Of Torture and Security

by John Eden | August 31st, 2009 | |Subscribe

There are a number of people who believe, deeply and honestly, that torture is a necessary tool in the struggle against terrorism. These folks do not value torture as such, a point that many on the far left would do well to keep in full view. Instead, these Americans believe that when high value terrorists are caught, the United States must use every possible avenue to unearth intelligence about future terrorist operations. Now, it is worth pointing out that this view comes in different flavors, so to speak. Some believe that there must be a “ticking time bomb” if torture is to be justified. On this view, there must be some immediate threat to the security of the United States and its citizens that warrants setting aside prohibitions on torture. Some, however, believe that the threat need not be strictly imminent; it need only be serious, that is, it need only involve serious future peril for the U.S.

I do not personally subscribe to this view. But that does not mean I think it can be dismissed out of hand. It sounds in utilitarian moral theory, like much of our social policy and contemporary law: Where the benefits of a practice outweigh (or would under normal conditions) the associated costs, there is a presumption that the practice should be socially acceptable or lawful (or both). There is, of course, one fundamental caveat: Even where the benefits of a practice outweigh its costs, if it runs afoul of some fundamental right or constitutional privilege, that practice is – from a legal perspective – anathema. It cannot be done. And that’s the case because where fundamental rights are in play, there simply is no room for utilitarianism. Or is there?

I raise these heady issues of moral philosophy and legal theory because at this moment our government is determining how to proceed with an investigation of CIA operatives who may have gone beyond what they were officially permitted to do when interrogating suspected terrorists.

The standing Attorney General, Eric Holder, has chosen John H. Durham to conduct this investigation. Before you indulge yourself in a sigh of relief, step back and consider how this investigation will really play out. First of all, Mr. Durham’s mandate is very narrow: he is only authorized to investigate whether individual CIA agents exceeded their authority during interrogations by using techniques not approved by the U.S. government. This means that Mr. Durham’s charge does not include – at least not officially – considering whether the architects of the interrogation protocols (i.e., the OLC “Torture Memos”) should be held accountable for the actions of individual CIA operatives.

Second, Mr. Durham is supposed to take the Torture Memos as gospel and then determine whether individual CIA operatives operated outside the boundaries articulated in those memos. Got that? Low-level CIA operatives face potential criminal penalties, but only if they really went “rogue,” where rogue means (1) threatening to sexual assault a detainee’s family, (2) staging mock executions, (3) placing pressure on the carotid artery to trigger loss of consciousness, or (4) threatening to execute the detainee, among other things.

This is a ridiculous, farcical attempt to placate those American patriots who want to bring the architects of torture to justice. As Dahlia Lithwick of Slate.com so astutely observes:

“The American legal system isn’t just about crime and punishment.
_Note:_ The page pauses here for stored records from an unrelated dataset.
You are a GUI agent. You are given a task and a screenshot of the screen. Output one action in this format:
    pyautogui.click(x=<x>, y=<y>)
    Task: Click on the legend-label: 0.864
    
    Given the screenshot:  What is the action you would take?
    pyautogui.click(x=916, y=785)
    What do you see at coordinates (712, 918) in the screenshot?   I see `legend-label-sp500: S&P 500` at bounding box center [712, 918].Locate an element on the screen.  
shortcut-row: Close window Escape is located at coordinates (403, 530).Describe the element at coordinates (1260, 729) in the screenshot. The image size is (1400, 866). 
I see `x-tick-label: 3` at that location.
It’s a set of guideposts to direct us in the future and to send a message about our values to the rest of the world. This proposed Holder-Durham regime of semi-accountability—we’re sorry for that whole torture thing but not sorry enough to investigate seriously how it happened in the first place—serves the dangerous dual purpose of allowing us to reinstate the Bush-era torture rationales, should they be necessary again in the future, and advising our allies and enemies that under desperate circumstances, they can plausibly do the same. Opting to be only halfway responsible means that torture is, going forward, only halfway reprehensible.”

I find myself agreeing with much of what Ms. Lithwick says above. But I would add the following. Our Constitutional tradition is, in a very important sense, an absolutist tradition. Once we decide that a certain right is fundamental – protected in our Constitution or through its interpretation by the courts – it is usually not possible to abridge such a right. Put another way, fundamental rights deserve absolute protection.

Now, for people who believe that harsh interrogation methods (up to and including torture) are necessary to protect the United States, modern terrorism poses a deep challenge to the absolutist view. After all, what is so clearly prohibited in relation to treating a non-terrorist detainee should not be prohibited for suspected terrorists. And this is a critical point that many miss about why our government’s key intelligence agencies have violated domestic and international law by torturing detainees: By the lights of those who see torture as a tool of national security, it is not so much that suspected terrorists do not “deserve” a certain bundle of constitutional protections. These hated souls could never be entitled to such protection. They are not human beings, and instead lie far beyond the ambit of moral consideration.

That suspected terrorists rotting away in exotic places like Guantanamo Bay have been stripped of their humanity may seem too obvious to mention. But the point is that if there are entire swaths of humanity that could never be entitled to the full range of constitutional protections the rest of us enjoy, our constitutional tradition is in practice (if not in theory) no longer an absolutist one. What is to be made of this, is, I am afraid, too difficult an issue for this author to hold forth on. I leave it to the reader to decide.